Stein Mart has filed for bankruptcy and plans to close most of its nearly 300 stores, the company announced Wednesday.

The 112-year-old company with a Kettering store blamed its failure on changing consumer habits and the pandemic, both of which “have caused significant financial distress on our business,” Stein Mart CEO Hunt Hawkins said in a release on Wednesday.

Stein Mart has a location at Town & Country Shopping Center.

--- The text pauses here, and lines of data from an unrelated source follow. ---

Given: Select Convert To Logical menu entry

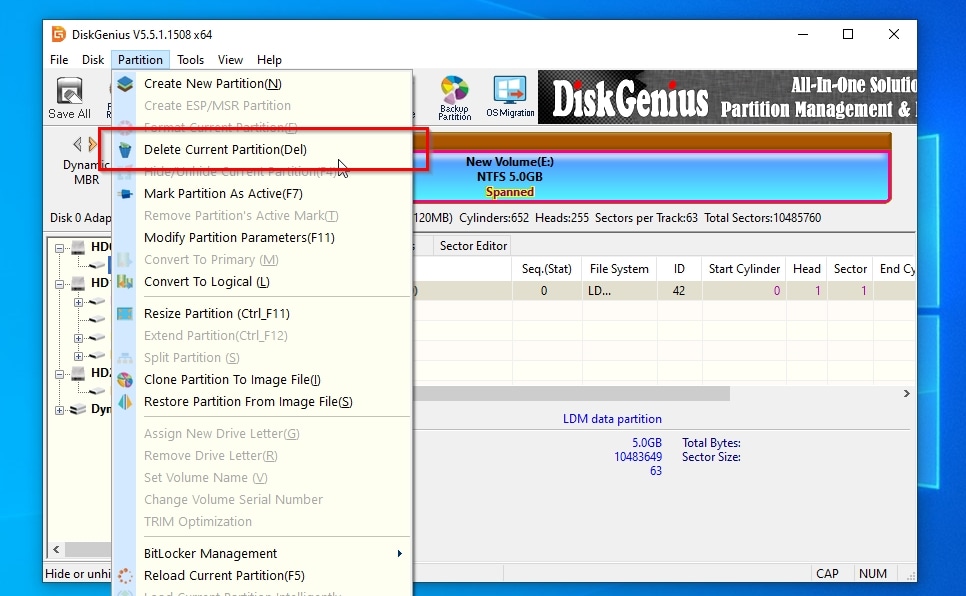Looking at the screenshot, I should [206, 282].
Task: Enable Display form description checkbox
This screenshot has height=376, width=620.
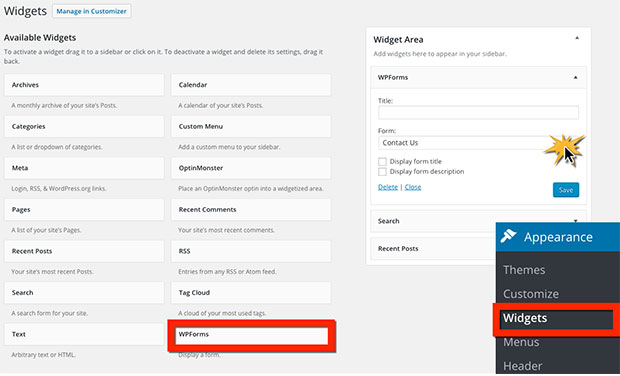Action: click(x=382, y=172)

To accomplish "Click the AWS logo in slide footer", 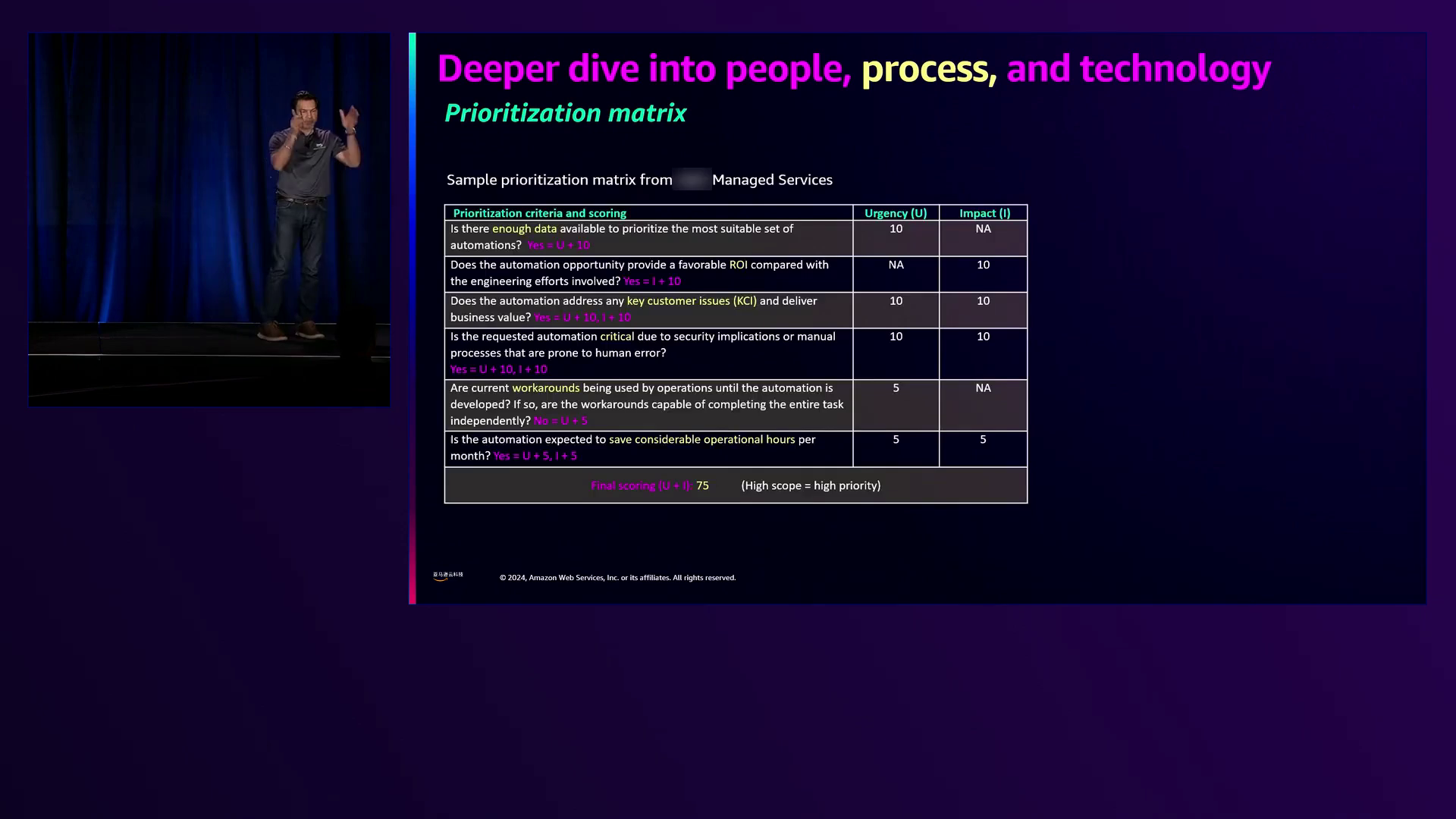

The retailer has been a mainstay at the 100 E. Stroop Road site for more than 20 years, featuring fashion apparel and accessories from brands such as Anne Klein, Lucky Brand, Nine West, Alan Flusser and Chaps.

The a discount department-store chain also offers home décor, bedding and furniture.

When asked Wednesday about any communication from Stein Mart regarding that location’s future, an employee directed questions to the company’s corporate office.

Attempts by this news organization to reach the corporate office were unsuccessful.

A former Stein Mart location in Centerville, which opened in 2003, closed in 2012. The company’s other 10 Ohio stores include three sites in the Cincinnati area and two in the Columbus area, according to its website.

Stein Mart said in the company’s release it doesn’t have “sufficient liquidity to continue operating in the ordinary course of business.” As a result, it’s permanently closing a “significant portion, if not all” of its brick-and-mortar stores with liquidation sales beginning immediately.

The company is also considering strategic alternatives, including the sale of its website and its intellectual property.

Stein Mart began in 1908 as a small department store in Mississippi before eventually expanding to nearly 300 locations across 30 states. Each store has around 30 employees, and the company currently employs more than 8,000 people.